- WORK REQUIRED:
Using the entries below, write out the line with "This screenshot has width=600, height=420.", the line with "You are a computer-use agent. The", and every line in between, exactly as each is written.

(Data items)
◇ ◇ ◇ ◇ ◇ ◇ ◇

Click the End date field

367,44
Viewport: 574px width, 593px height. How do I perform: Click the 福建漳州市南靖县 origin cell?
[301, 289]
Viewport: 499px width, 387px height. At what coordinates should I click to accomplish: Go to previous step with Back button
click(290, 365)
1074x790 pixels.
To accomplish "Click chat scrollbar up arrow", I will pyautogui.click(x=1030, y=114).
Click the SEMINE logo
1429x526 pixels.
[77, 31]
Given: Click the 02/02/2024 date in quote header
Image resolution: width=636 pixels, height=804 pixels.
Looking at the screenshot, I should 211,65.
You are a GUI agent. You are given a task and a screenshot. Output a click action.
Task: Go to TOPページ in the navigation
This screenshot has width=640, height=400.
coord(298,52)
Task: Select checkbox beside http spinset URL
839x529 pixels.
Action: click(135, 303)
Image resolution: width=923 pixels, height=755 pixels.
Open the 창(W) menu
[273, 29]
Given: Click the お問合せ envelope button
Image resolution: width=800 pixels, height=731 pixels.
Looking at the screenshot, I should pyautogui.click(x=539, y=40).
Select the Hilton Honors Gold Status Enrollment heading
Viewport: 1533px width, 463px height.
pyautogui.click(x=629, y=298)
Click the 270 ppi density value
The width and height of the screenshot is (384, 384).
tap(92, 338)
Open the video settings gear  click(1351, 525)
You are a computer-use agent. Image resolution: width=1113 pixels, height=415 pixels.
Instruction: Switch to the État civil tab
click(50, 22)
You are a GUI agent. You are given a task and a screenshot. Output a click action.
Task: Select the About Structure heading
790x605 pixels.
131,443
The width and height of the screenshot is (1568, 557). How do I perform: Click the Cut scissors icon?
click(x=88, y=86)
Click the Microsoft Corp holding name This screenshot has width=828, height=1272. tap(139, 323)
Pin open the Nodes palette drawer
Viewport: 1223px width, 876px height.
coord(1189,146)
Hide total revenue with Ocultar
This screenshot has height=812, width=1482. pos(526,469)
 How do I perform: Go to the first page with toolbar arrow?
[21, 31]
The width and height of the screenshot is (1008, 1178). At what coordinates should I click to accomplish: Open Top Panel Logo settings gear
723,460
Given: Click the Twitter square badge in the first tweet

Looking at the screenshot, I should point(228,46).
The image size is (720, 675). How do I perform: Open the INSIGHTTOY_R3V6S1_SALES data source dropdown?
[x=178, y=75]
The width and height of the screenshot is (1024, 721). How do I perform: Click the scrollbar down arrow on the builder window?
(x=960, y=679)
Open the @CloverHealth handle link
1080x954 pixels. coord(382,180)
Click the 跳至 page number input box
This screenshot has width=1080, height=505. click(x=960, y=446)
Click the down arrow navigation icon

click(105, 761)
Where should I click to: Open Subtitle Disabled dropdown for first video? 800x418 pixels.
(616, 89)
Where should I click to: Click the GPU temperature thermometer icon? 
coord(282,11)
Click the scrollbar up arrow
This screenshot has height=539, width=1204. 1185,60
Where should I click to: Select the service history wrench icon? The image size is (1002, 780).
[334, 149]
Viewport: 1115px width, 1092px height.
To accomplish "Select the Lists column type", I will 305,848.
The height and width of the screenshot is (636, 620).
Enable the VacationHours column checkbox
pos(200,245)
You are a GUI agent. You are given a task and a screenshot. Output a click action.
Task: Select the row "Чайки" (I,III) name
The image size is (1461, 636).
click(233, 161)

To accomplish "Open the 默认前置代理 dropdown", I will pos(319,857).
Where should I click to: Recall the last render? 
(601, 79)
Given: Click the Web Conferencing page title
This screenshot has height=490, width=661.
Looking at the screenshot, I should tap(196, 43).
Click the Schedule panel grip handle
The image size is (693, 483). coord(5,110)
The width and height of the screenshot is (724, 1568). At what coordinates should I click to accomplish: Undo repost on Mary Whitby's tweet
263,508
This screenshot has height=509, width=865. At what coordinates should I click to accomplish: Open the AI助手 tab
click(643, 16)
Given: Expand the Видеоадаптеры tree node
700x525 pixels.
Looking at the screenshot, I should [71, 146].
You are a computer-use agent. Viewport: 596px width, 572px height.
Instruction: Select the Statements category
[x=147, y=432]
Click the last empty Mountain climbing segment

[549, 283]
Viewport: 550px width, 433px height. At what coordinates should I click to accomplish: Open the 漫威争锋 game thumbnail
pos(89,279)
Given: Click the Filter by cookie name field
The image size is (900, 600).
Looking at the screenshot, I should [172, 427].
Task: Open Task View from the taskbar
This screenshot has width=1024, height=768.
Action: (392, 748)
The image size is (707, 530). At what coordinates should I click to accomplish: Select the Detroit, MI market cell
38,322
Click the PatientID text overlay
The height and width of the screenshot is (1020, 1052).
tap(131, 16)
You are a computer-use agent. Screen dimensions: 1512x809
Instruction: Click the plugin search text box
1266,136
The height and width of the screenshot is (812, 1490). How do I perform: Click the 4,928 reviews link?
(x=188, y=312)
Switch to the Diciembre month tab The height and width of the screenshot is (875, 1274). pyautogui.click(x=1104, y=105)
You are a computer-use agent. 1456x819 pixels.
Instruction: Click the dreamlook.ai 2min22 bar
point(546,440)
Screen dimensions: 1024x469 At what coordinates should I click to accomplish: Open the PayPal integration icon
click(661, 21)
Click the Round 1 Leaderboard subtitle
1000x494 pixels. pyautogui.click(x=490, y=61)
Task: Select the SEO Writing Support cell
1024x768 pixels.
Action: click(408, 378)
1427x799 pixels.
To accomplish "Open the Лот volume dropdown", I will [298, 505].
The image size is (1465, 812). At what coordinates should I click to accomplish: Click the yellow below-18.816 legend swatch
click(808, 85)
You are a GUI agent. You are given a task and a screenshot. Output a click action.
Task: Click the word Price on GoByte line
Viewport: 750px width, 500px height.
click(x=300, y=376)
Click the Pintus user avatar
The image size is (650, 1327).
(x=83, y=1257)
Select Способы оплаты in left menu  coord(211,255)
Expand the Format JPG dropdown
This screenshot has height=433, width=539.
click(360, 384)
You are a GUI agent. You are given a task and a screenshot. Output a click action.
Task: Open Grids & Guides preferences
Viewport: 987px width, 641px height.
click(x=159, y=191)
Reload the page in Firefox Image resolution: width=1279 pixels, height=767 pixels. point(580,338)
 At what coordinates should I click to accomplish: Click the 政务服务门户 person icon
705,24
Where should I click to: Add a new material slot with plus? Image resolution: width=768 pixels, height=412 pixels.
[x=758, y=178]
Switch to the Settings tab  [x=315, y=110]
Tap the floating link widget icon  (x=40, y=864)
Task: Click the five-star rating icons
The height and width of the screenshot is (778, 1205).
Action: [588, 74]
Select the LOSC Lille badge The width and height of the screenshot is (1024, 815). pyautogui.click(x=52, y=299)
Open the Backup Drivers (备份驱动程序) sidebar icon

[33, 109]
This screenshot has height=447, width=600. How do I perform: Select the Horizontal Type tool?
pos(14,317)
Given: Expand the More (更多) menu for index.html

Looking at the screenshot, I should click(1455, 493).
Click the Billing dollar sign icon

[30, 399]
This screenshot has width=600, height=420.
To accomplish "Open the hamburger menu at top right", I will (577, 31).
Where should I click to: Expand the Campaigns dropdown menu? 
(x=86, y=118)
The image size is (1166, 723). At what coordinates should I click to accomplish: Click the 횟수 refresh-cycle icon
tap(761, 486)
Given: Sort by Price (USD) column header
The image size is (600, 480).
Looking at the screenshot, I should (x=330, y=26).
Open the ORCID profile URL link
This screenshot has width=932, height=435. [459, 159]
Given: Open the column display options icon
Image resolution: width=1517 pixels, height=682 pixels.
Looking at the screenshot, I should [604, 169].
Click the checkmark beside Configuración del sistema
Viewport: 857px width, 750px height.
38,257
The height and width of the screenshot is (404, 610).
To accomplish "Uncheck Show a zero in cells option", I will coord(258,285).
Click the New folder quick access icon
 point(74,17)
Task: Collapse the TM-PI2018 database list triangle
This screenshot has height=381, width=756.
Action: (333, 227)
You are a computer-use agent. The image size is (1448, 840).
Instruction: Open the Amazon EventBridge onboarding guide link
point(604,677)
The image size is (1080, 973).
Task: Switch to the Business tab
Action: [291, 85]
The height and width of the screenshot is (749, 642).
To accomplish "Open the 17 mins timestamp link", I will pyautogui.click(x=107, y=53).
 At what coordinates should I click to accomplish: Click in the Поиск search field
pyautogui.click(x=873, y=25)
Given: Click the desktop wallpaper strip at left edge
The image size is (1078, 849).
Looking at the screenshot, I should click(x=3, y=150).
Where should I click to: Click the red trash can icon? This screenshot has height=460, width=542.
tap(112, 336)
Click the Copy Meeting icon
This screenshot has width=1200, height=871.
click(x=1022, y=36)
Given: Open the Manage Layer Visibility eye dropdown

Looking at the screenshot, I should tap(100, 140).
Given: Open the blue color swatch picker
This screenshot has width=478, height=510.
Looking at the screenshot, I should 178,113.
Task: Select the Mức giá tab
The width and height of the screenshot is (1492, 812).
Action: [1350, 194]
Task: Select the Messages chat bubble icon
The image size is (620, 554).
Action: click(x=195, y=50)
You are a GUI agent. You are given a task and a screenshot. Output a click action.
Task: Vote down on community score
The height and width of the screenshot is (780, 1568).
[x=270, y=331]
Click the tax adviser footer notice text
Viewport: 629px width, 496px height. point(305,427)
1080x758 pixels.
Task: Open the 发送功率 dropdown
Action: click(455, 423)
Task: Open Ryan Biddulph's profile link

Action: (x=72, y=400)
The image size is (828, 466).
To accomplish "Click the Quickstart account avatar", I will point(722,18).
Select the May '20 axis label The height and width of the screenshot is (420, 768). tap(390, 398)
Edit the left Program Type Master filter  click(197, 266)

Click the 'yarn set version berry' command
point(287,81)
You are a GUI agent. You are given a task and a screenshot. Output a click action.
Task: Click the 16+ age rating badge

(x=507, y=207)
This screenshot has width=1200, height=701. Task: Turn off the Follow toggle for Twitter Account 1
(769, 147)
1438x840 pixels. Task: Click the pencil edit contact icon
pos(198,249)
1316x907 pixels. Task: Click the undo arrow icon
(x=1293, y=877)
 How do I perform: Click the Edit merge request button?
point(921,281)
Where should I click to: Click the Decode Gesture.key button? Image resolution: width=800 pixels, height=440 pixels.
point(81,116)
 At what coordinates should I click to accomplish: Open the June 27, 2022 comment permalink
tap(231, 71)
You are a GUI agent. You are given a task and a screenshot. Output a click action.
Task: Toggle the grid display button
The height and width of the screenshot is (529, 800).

◇ ◇ ◇ ◇ ◇ ◇ ◇

- EXERCISE ANSWER:
This screenshot has width=600, height=420.
To accomplish "Open the hamburger menu at top right", I will (577, 31).
Where should I click to: Expand the Campaigns dropdown menu? 
(x=86, y=118)
The image size is (1166, 723). At what coordinates should I click to accomplish: Click the 횟수 refresh-cycle icon
tap(761, 486)
Given: Sort by Price (USD) column header
The image size is (600, 480).
Looking at the screenshot, I should (x=330, y=26).
Open the ORCID profile URL link
This screenshot has width=932, height=435. [459, 159]
Given: Open the column display options icon
Image resolution: width=1517 pixels, height=682 pixels.
Looking at the screenshot, I should [604, 169].
Click the checkmark beside Configuración del sistema
Viewport: 857px width, 750px height.
38,257
The height and width of the screenshot is (404, 610).
To accomplish "Uncheck Show a zero in cells option", I will coord(258,285).
Click the New folder quick access icon
 point(74,17)
Task: Collapse the TM-PI2018 database list triangle
This screenshot has height=381, width=756.
Action: (333, 227)
You are a computer-use agent. The image size is (1448, 840).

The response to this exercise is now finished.